Ein entscheidender Faktor für Rechtsstaatlichkeit und Demokratie in jeder Gesellschaft ist ein gut funktionierendes und von der Bevölkerung akzeptiertes Gerichtswesen. Damit ein Gerichtswesen von der Bevölkerung auch akzeptiert wird müssen u.a. die Gerichte von den Rechtsuchenden ohne äußerst große Umstände erreichbar sein. Um auch den physischen Zugang zu den Gerichten für alle Menschen zu gewährleisten wurden in Österreich die Bezirksgerichte eingerichtet. Dadurch ist es den Menschen in den ländlichen Regionen möglich, für jene Angelegenheiten, die eine physische Präsenz im Gericht erfordern, auf zumutbare Weise Zugang zu den Gerichten zu erhalten.

Letzte Woche wurden von Justizministerin Karl Pläne zur Zusammenlegung bzw. Schließung von kleineren Bezirksgerichten der Öffentlichkeit präsentiert. Demnach sollen von derzeit 141 Bezirksgerichten künftig nur mehr 68 bestehen bleiben. Das Einsparvolumen wurde mit jährlich sechs Millionen Euro angegeben, dabei soll weder richterliches noch nichtrichterliches Personal eingespart werden.
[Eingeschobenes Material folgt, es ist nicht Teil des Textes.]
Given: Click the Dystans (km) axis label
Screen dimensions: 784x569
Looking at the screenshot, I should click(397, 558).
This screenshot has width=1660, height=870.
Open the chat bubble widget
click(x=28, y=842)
Die Einsparungseffekte sollen lediglich im Bereich Infrastruktur, Gebäude und Sachaufwand erreicht werden. Dagegen soll es nach dem Willen der Justizministerin für die Richterinnen und Richter an den Bezirksgerichten künftig Mehrbelastungen geben, weil der Streitwert für Zivilsachen, der an den Bezirksgerichten verhandelt wird, von 10.000 auf 25.000 Euro angehoben werden soll.
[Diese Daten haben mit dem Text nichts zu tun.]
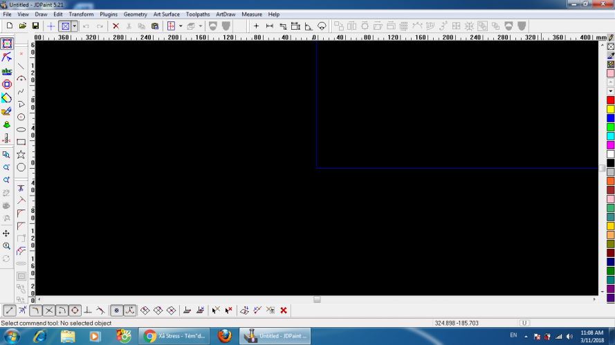Viewport: 615px width, 345px height.
Task: Select the pan move arrows tool
Action: [x=7, y=234]
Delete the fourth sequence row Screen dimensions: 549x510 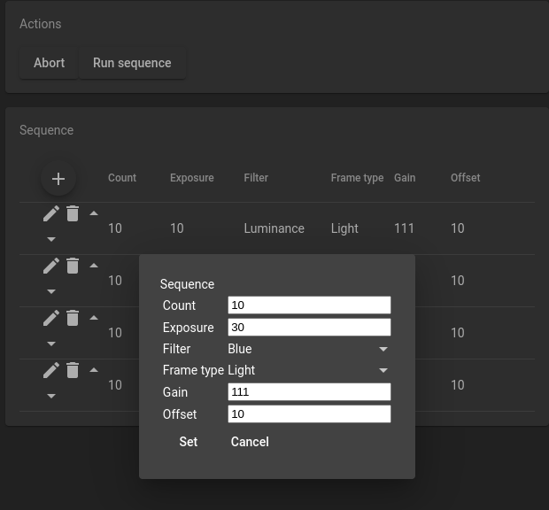(x=73, y=370)
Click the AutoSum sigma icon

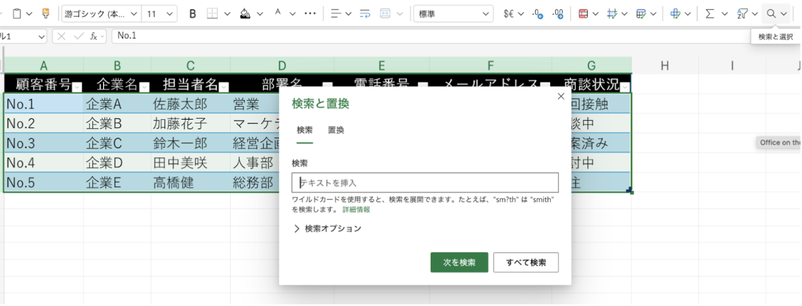click(710, 14)

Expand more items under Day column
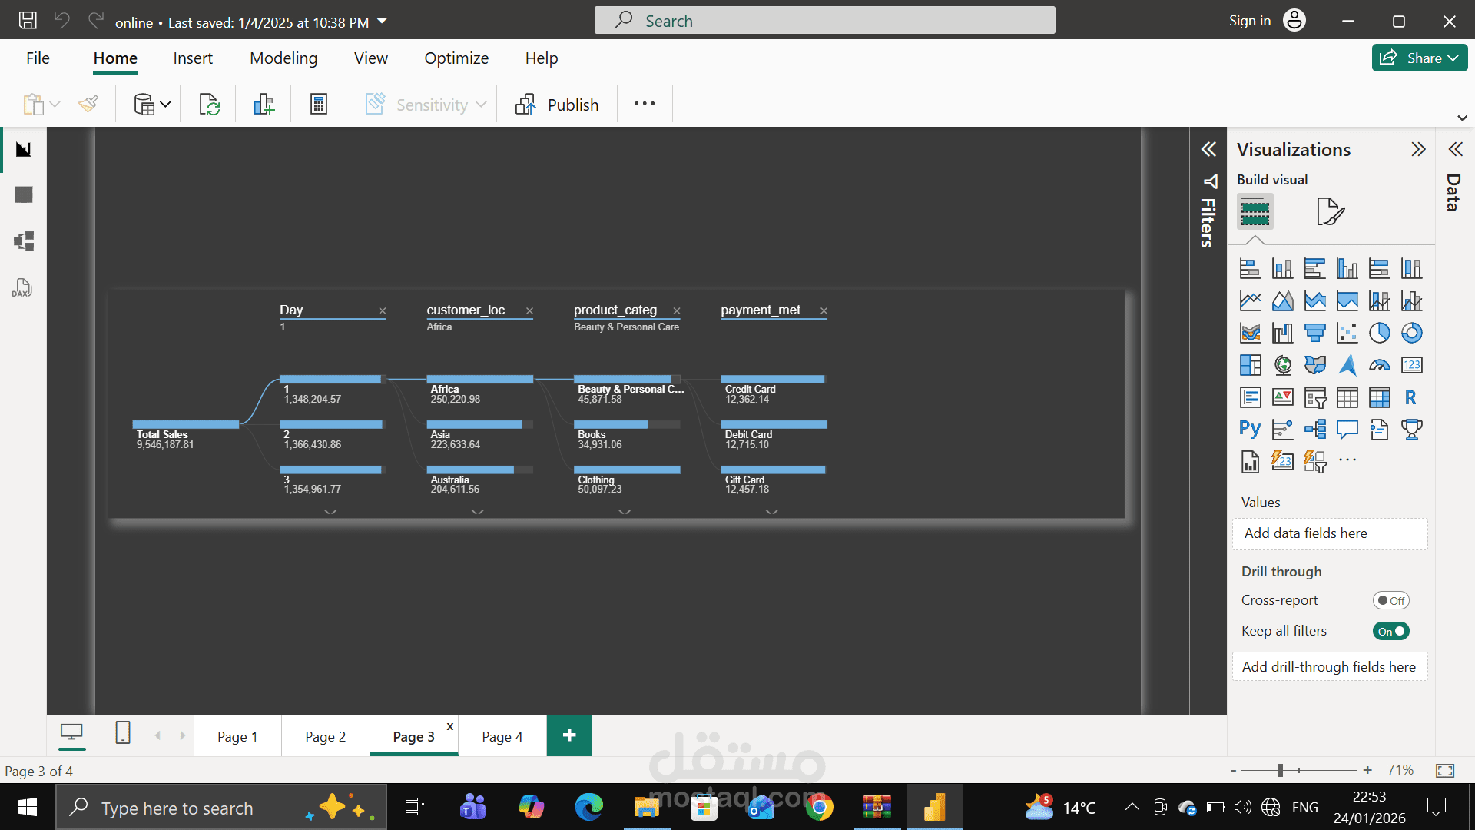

Medienberichten zufolge sollen in Kärnten die Bezirksgerichte Wolfsberg und Hermagor aufgelassen werden und auch das Bezirksgericht St. Veit an der Glan sowie die zweisprachigen Gerichte in Bad Eisenkappel, Bleiburg und Ferlach zur Disposition stehen. Solche radikale Maßnahmen würden den Zugang zu den Gerichten für viele Menschen in den betroffenen Bezirken stark behindern und das Vertrauen in die heimische Justiz weiter schwächen. Für die ländlichen Regionen wäre dies zudem ein weiterer infrastruktureller Kahlschlag. Angesichts aktueller diesbezüglicher Umfragen und der vielen Anrufe und elektronischen Schreiben, die bei politischen Mandatsträgern seit Bekanntwerden der Gerichtsschließungspläne eintreffen, steht es außer Zweifel, dass eine Schließung von Bezirksgerichten von der Kärntner Bevölkerung abgelehnt wird.
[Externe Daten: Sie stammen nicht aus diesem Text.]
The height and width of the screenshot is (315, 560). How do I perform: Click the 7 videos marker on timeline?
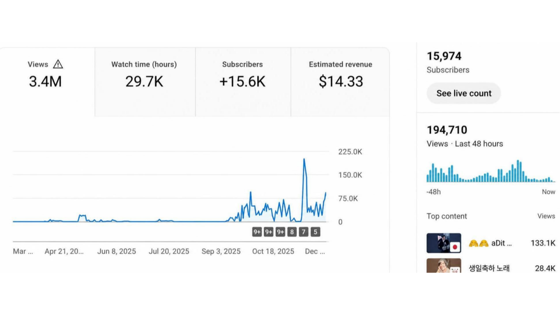(x=304, y=232)
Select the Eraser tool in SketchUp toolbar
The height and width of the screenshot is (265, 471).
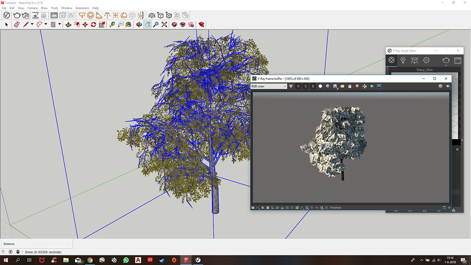coord(17,24)
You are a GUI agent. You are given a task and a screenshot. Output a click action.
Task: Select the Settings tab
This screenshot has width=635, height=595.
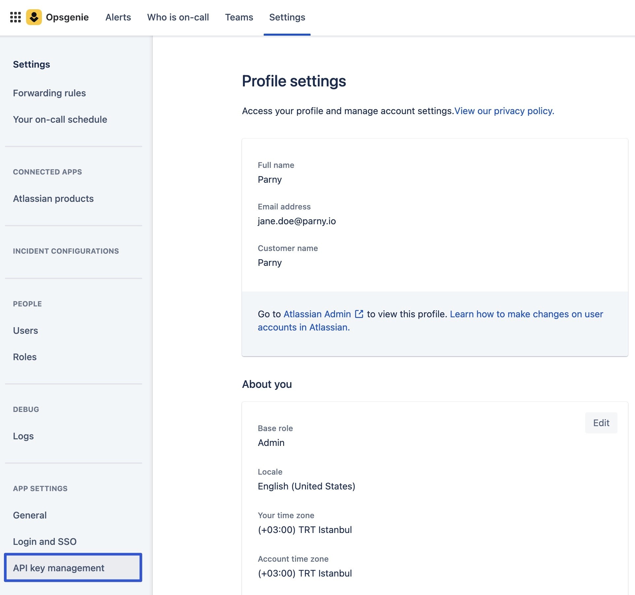click(x=287, y=17)
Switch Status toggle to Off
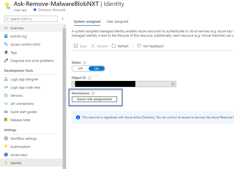Screen dimensions: 234x169 coord(80,68)
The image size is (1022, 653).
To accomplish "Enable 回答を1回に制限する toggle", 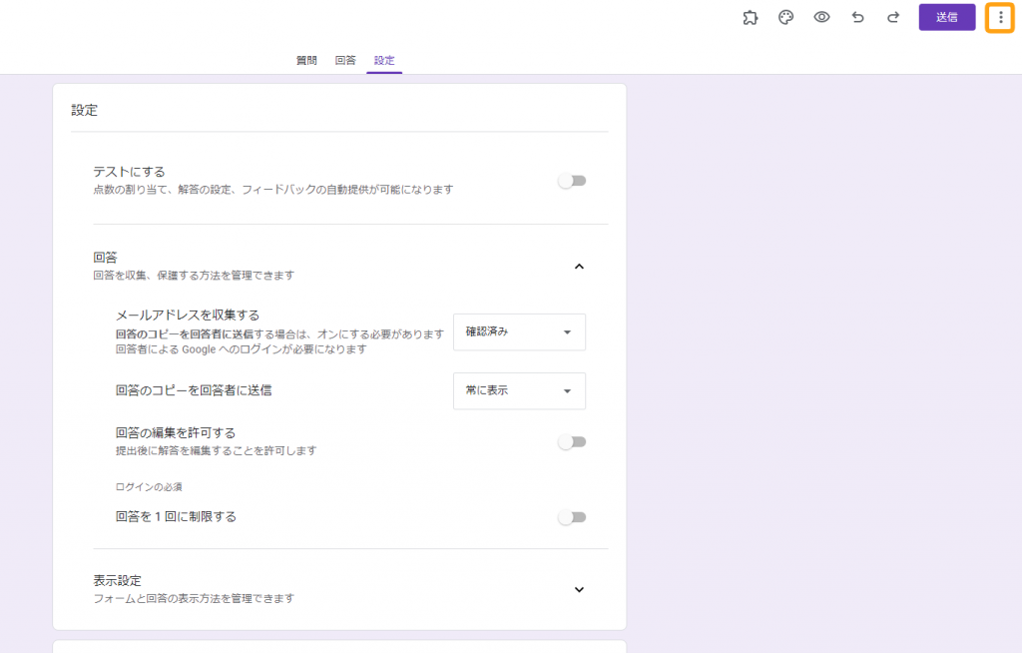I will coord(572,517).
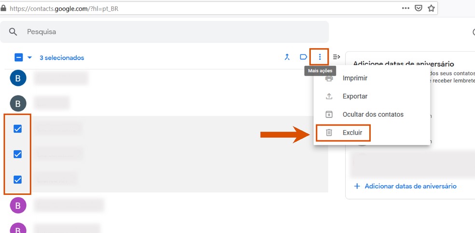Click Ocultar dos contatos menu entry

(x=373, y=114)
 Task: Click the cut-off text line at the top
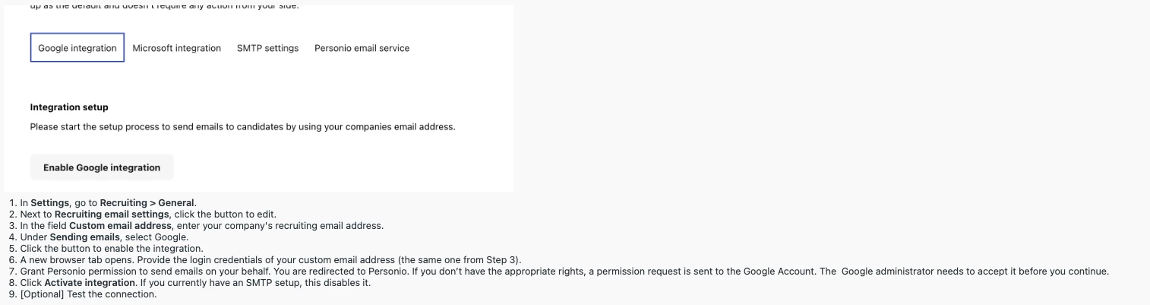[165, 7]
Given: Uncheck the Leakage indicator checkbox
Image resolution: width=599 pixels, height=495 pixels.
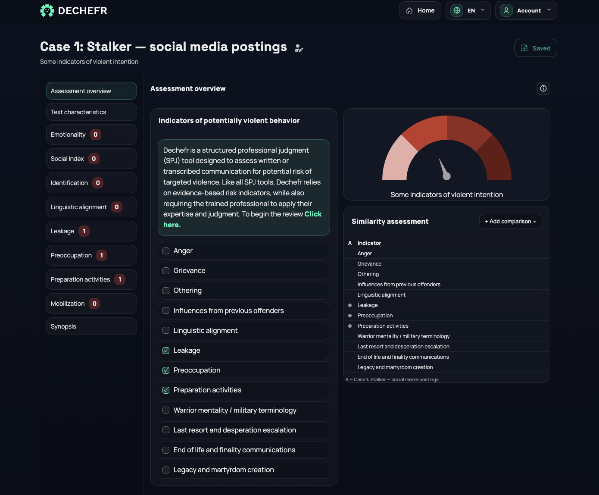Looking at the screenshot, I should click(x=166, y=351).
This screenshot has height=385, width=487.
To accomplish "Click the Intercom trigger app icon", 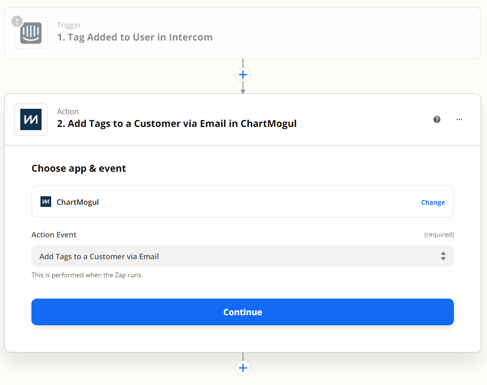I will pyautogui.click(x=31, y=33).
Die unterzeichneten Abgeordneten richten in diesem Zusammenhang an die Bundesministerin für Justiz nachstehende

Anfrage:

1.  Wird seitens des Justizministeriums tatsächlich angedacht, mehrere Bezirksgerichte und zweisprachige Gerichte in Kärnten zu schließen?

2.              Wenn ja, welche Gerichtsstandorte wären davon betroffen?

3.              Finden Sie es wirklich vertretbar, dass Menschen aus mehreren großflächigen Bezirken teilweise überlange Wegstrecken auf sich nehmen müssen, um das nächst gelegene Gericht zu erreichen?

4.              Ist es für Sie wirklich vertretbar, der bereits ohnehin oft benachteiligten ländlichen Bevölkerung auch noch den Zugang zu den Gerichten über Gebühr zu erschweren?

5.              Finden Sie tatsächlich, dass unsere Richterinnen und Richter gegenwärtig zu wenig beschäftigt sind und deshalb künftig zusätzliche Arbeitsbelastungen gerechtfertigt erscheinen?

6.      Finden Sie wirklich, dass das Vertrauen der Bevölkerung in die Justiz weiter geschwächt werden soll, um dafür möglicherweise einen prognostizierten Einspareffekt von sechs Millionen Euro jährlich zu lukrieren?


7.              Wurden seitens des Justizministeriums bereits politische Gespräche mit dem Kärntner Landeshauptmann betreffend die beabsichtigte Zusammenlegung bzw. Schließung von Bezirksgerichten geführt?

8.      Wenn ja, gab es vom Kärntner Landeshauptmann dahin gehende Signale, dass das Land Kärnten einer Zusammenlegung bzw. Schließung von Bezirksgerichten zustimmen könnte und welche Gerichte wären demnach von einer Schließung betroffen?